GUATEMALA, 11 de abril (PL).— La utilización de granos básicos para producir combustibles genera hoy debates en Guatemala, donde expertos avizoran los efectos devastadores de esta política sobre la soberanía y la seguridad alimentarias.

"Nos parece un error y una aberración que, siguiendo los dictados norteamericanos, se pretenda lanzar un proyecto que atentaría aún más contra la ya precaria nutrición de nuestra población", dijo el dirigente campesino Helmer Velásquez.

El director de la Coordinación de Organizaciones No Gubernamentales y Cooperativas ve con preocupación que muchas tierras sean compradas con presión de terratenientes con el argumento de la necesidad de sembrar caña y palma africana.
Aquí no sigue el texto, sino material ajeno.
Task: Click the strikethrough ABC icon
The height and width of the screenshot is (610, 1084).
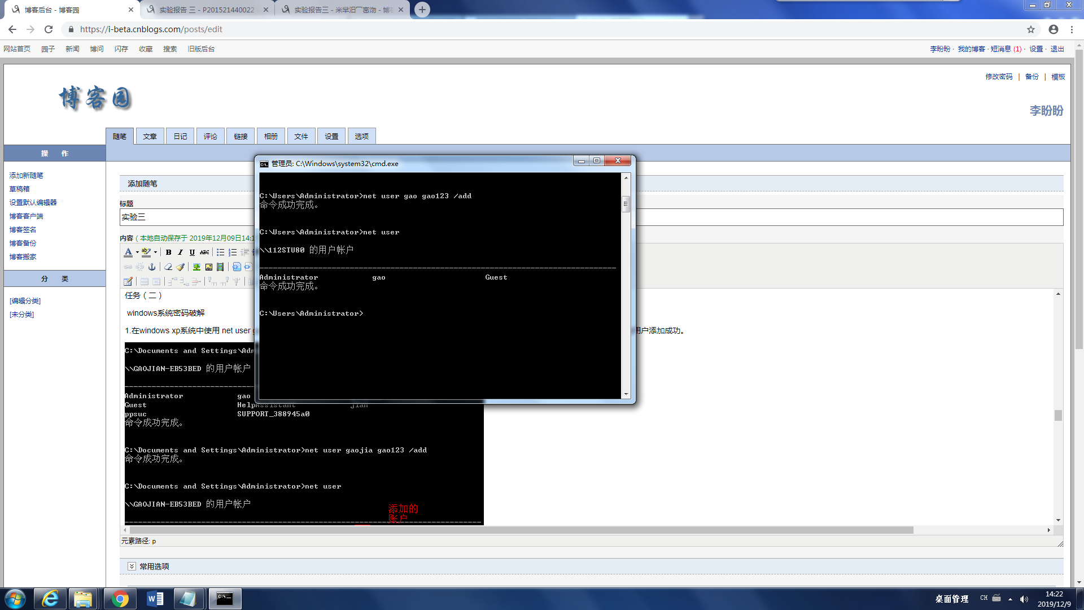Action: tap(204, 252)
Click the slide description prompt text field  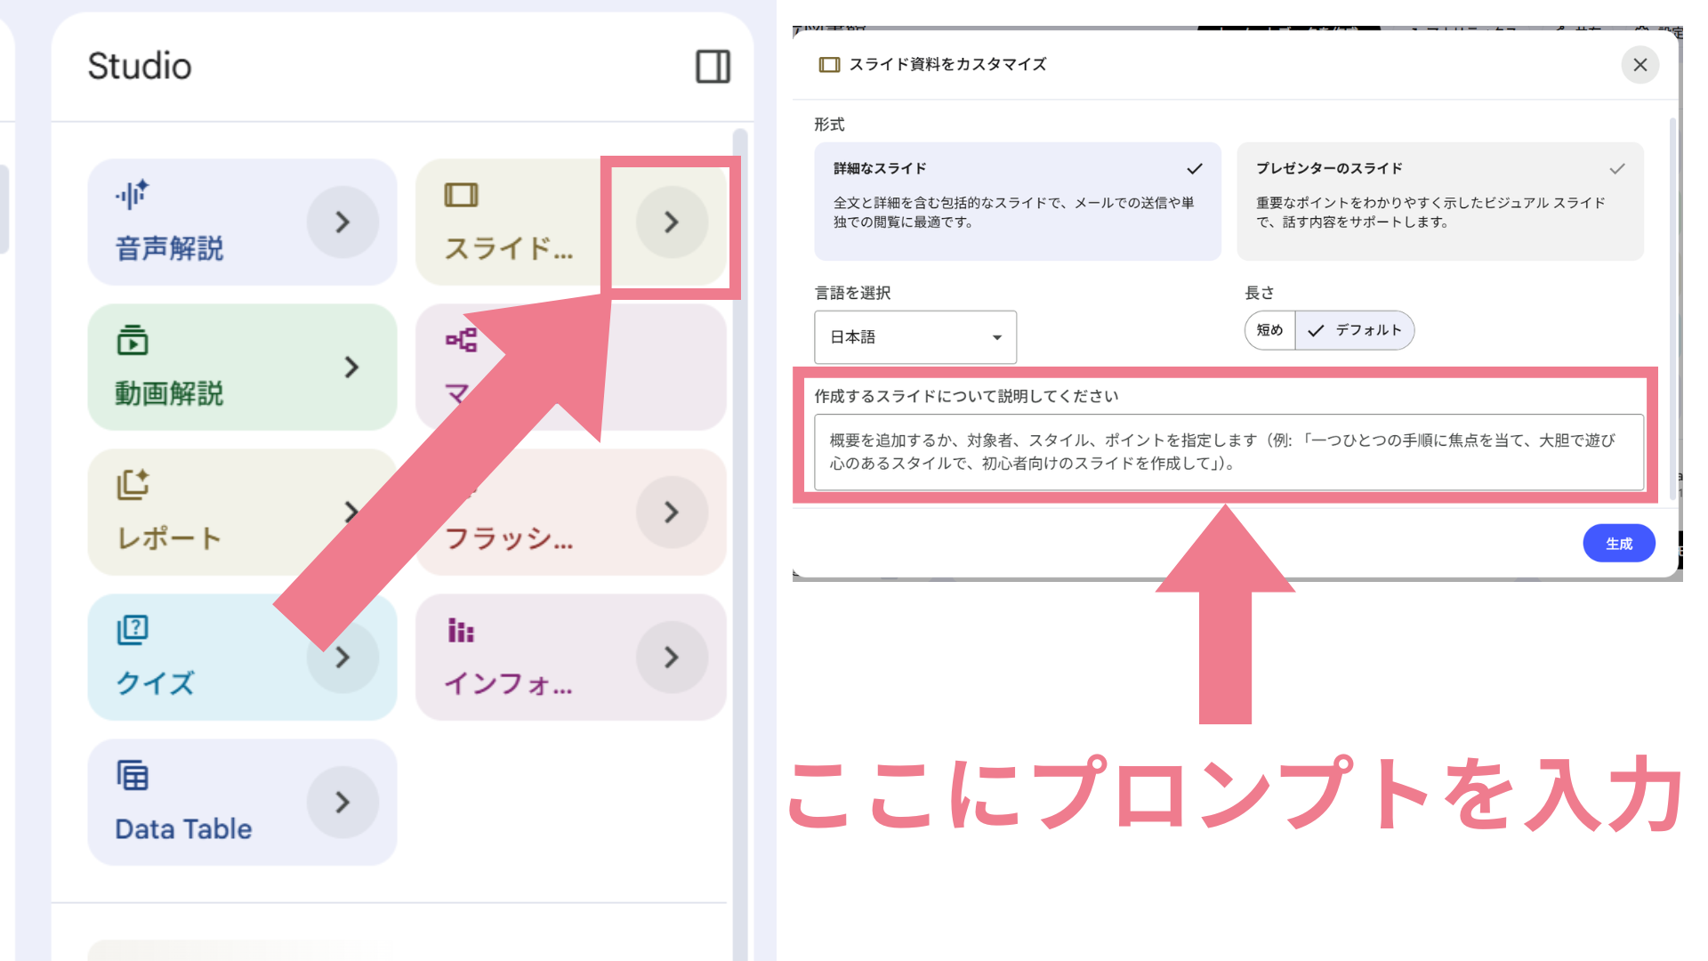(x=1228, y=452)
"Eso, a nuestro juicio, tiene dos graves efectos: uno que los pequeños productores, al ser desplazados de sus tierras, están dejando de producir sus granos básicos, fundamentalmente el maíz", declaró Velásquez a Prensa Latina.

En segundo lugar -dijo- ratifica y reitera la injusticia en cuanto a la tenencia y uso de la tierra en el país, porque de nuevo la oligarquía se impone en función de sus intereses y de los de Estados Unidos, y expropia impunemente sus bienes a los campesinos.

En algunas zonas, fundamentalmente en los norteños departamentos de Cobán y Petén, ha comenzado a manifestarse la sustitución de pequeñas parcelas y bosques por monocultivos de oleaginosas para producir etanol y biodiesel.

Los efectos negativos sobre el ecosistema de la región, la deforestación y el uso de semillas transgénicas han sido motivo de dos análisis realizados ya por la Coordinación de ONGs y Cooperativas.

Byron Garoz, miembro de la organización y experto en el tema, alerta sobre el hecho de dar prioridad a las siembras para energéticos, en detrimento de la producción de alimentos.

Cita como ejemplo el caso de México, donde la principal comercializadora de granos del mundo, la norteamericana Cargill, prefiere vender a futuro el maíz a las compañías energéticas estadounidenses antes que a las tortillerías mexicanas.

Alerta Garoz que en Europa no hay suficientes tierras para la producción de biocombustibles y Estados Unidos, pese a la extensión territorial, tiene un consumo de energía tan alto que sin dudas va a utilizar para ese fin a América Latina, Asia y África.

"Así -advirtió- la soberanía alimentaria del sur se enfrenta hoy al voraz consumo energético del norte".